- _Your objective_:
If pictures are present, leave them out, and copy the data word for word.

□ □ □ □ □

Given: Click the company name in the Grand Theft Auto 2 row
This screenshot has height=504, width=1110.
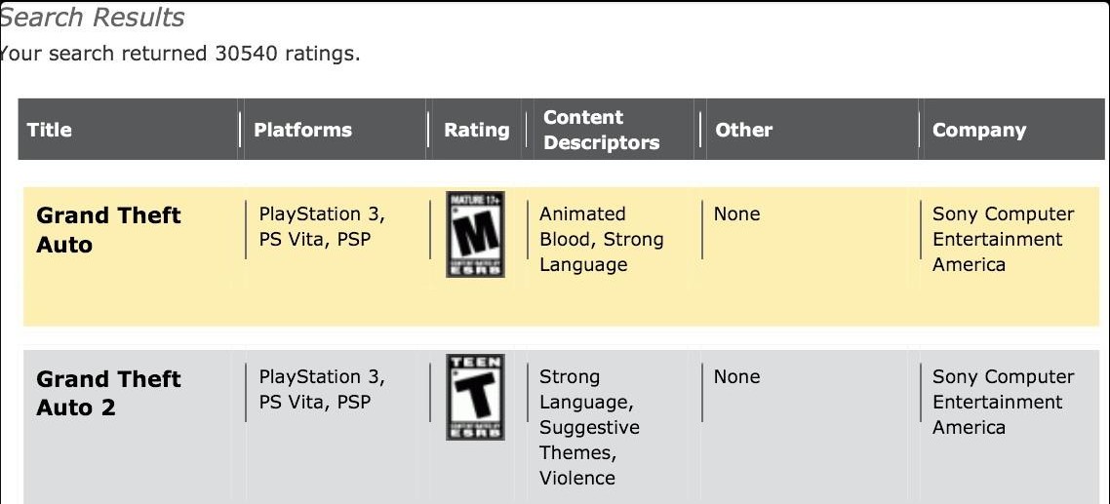Looking at the screenshot, I should point(1003,402).
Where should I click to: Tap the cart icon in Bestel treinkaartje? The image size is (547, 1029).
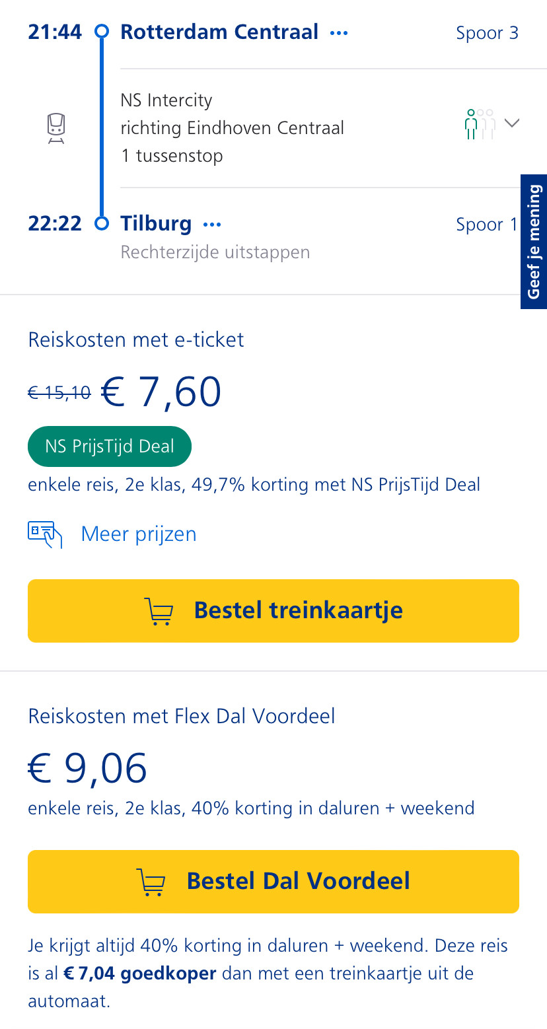point(159,611)
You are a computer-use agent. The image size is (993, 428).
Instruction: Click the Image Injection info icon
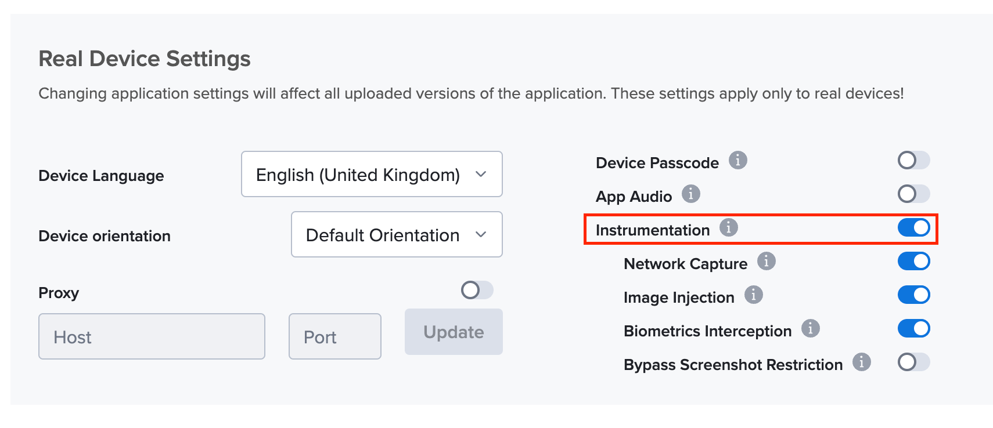pos(754,296)
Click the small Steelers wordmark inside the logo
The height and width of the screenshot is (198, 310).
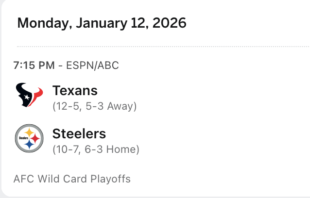(23, 138)
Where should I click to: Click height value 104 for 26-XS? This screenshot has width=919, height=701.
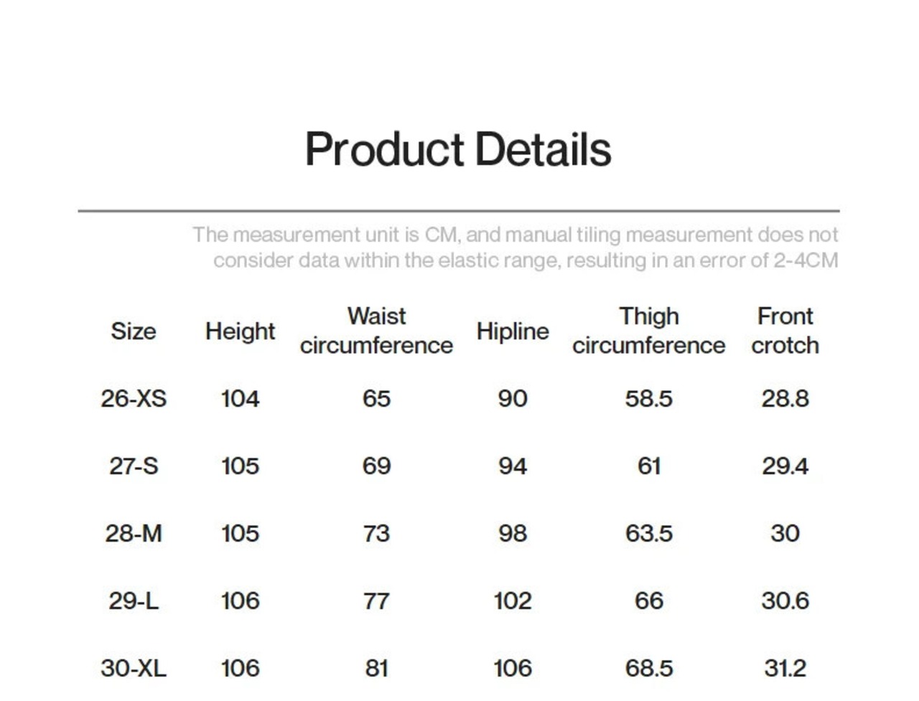240,398
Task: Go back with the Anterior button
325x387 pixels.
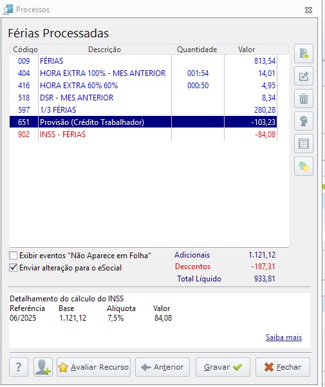Action: (162, 367)
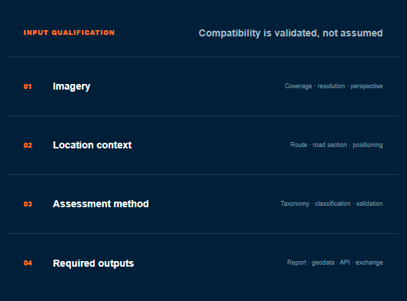Screen dimensions: 407x301
Task: Click 'Coverage · resolution · perspective' description
Action: click(333, 86)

□ □ □ □ □

- _Written answer_:
Given: Click the company name in the Grand Theft Auto 2 row
This screenshot has height=504, width=1110.
Looking at the screenshot, I should point(1003,402).
Where should I click to: Tap the cart icon in Bestel treinkaartje? The image size is (547, 1029).
point(159,611)
You are a computer-use agent. The image size is (993, 428).
Instruction: Click the Image Injection info icon
pos(754,296)
Click the small Steelers wordmark inside the logo
The height and width of the screenshot is (198, 310).
(23, 138)
Where should I click to: Click height value 104 for 26-XS? This screenshot has width=919, height=701.
240,398
Task: Go back with the Anterior button
325x387 pixels.
Action: (162, 367)
Screen dimensions: 407x301
Task: Click 'Coverage · resolution · perspective' description
Action: click(333, 86)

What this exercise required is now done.